The safety detector now fitted in all new buildings in the UK was considered a top gadget by 70% of those asked.

The poll was conducted by researchers at Brunel University in west London for the online bank Cahoot.

The first battery-operated home smoke detector was patented in the US in 1969 by Randolph Smith and Kenneth House.

Primal need

Almost two-thirds of respondents put the mobile phone in a list of their top 10 innovations. The convenience of the microwave oven appealed to many, getting into more than half the lists.

TOP 10 INNOVATIONS
Smoke alarm - 69%
Mobile phone - 61%
Microwave oven - 52%
Digital camera - 42%
DNA testing - 41%
Laser eye-surgery - 39%
Air bags - 37%
Cash and debit cards - 34%
Long-life light bulbs - 33%
And the huge growth in digital photography in recent years has clearly played well for the camera which came fourth in the poll.

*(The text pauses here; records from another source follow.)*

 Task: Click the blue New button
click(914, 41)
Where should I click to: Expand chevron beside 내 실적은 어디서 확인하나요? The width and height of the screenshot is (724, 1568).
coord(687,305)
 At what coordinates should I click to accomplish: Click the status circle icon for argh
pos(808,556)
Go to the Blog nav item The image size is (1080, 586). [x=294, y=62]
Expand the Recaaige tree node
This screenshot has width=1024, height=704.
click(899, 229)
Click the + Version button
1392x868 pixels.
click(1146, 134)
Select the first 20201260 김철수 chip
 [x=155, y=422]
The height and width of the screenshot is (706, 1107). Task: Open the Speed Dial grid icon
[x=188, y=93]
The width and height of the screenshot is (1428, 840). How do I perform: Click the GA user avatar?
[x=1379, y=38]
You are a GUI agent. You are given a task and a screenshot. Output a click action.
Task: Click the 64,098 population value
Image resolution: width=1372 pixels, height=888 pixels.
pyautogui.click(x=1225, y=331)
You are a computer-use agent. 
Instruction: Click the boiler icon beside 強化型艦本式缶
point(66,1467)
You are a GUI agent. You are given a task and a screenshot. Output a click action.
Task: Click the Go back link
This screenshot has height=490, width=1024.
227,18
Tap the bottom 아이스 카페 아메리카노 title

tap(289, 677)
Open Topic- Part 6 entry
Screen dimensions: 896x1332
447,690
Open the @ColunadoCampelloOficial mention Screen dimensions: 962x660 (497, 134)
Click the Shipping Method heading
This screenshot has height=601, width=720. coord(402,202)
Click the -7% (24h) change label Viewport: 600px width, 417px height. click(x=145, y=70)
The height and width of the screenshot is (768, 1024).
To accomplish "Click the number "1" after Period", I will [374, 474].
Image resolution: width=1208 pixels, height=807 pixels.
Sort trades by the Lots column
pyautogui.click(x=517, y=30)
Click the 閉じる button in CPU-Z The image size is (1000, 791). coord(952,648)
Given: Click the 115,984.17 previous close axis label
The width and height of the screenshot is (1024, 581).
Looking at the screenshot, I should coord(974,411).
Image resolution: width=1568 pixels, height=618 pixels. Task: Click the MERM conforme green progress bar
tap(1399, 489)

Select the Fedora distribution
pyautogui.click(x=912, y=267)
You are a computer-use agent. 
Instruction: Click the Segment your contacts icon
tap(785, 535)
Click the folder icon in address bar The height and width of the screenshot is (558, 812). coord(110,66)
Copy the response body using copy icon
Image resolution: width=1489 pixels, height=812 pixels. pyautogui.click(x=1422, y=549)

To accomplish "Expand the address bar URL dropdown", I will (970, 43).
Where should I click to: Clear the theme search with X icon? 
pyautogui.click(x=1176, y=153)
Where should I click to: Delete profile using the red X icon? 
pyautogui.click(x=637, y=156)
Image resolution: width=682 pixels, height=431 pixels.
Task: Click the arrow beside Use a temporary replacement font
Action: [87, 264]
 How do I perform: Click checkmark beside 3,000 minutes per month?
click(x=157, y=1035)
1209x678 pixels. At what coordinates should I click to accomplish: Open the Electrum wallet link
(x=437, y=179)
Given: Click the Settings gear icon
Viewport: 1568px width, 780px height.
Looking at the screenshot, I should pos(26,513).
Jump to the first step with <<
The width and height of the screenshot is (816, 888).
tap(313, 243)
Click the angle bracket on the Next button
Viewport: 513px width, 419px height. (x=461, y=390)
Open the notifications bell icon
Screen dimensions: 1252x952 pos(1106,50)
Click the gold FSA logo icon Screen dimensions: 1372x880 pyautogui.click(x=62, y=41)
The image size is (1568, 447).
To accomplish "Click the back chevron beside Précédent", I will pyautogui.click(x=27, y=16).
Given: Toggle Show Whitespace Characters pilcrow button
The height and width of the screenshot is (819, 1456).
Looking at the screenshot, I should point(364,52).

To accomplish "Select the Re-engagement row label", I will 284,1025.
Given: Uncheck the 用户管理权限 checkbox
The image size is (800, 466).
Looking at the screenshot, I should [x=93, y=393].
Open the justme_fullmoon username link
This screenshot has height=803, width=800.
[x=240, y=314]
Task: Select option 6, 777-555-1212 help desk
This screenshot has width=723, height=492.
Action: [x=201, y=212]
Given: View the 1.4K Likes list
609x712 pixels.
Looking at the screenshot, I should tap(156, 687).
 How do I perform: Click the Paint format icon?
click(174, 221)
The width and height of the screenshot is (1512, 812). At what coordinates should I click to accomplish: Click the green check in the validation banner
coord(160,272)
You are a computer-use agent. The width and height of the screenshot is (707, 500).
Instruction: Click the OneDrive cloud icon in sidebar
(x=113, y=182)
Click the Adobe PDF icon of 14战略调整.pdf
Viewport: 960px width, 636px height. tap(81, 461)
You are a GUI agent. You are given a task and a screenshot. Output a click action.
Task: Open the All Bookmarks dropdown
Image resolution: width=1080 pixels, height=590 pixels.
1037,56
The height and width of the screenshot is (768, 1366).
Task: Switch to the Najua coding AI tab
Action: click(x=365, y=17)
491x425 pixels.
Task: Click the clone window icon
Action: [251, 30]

Scientific and technological breakthroughs in the shape of DNA testing and laser eye-surgery came in fifth and sixth.

Gadgets such as MP3 players, which in other tech polls have proved popular, came nowhere in the vote.

"By favouring the smoke alarm, Brits have opted for an innovation that fulfils one of our most basic and primal needs - safety in the home," commented Professor Harrison, the report author and chair of design at Brunel University.

Convenience was also a factor in the nation's choice. Cash and debit cards and long-life light bulbs were all labour-saving developments that made it into the overall top 10.

Time machine

When asked what people would like to see from future innovations, a third voted for a washing machine that washed, dried and ironed clothes.

One in five opted for a weight loss drink and one in 10 wanted to cut out the hassles of commuting with a time capsule to ensure a speedy route to work.

"These choices demonstrate that people in the UK are more interested in practical, everyday innovation than revolutionary dreams," said Professor Harrison.

Deborah Cutler, marketing manager at Cahoot, said: "The report offers a fascinating insight into what we really value in our everyday lives."

The survey, Innovation by the Nation, questioned nearly 2,000 people.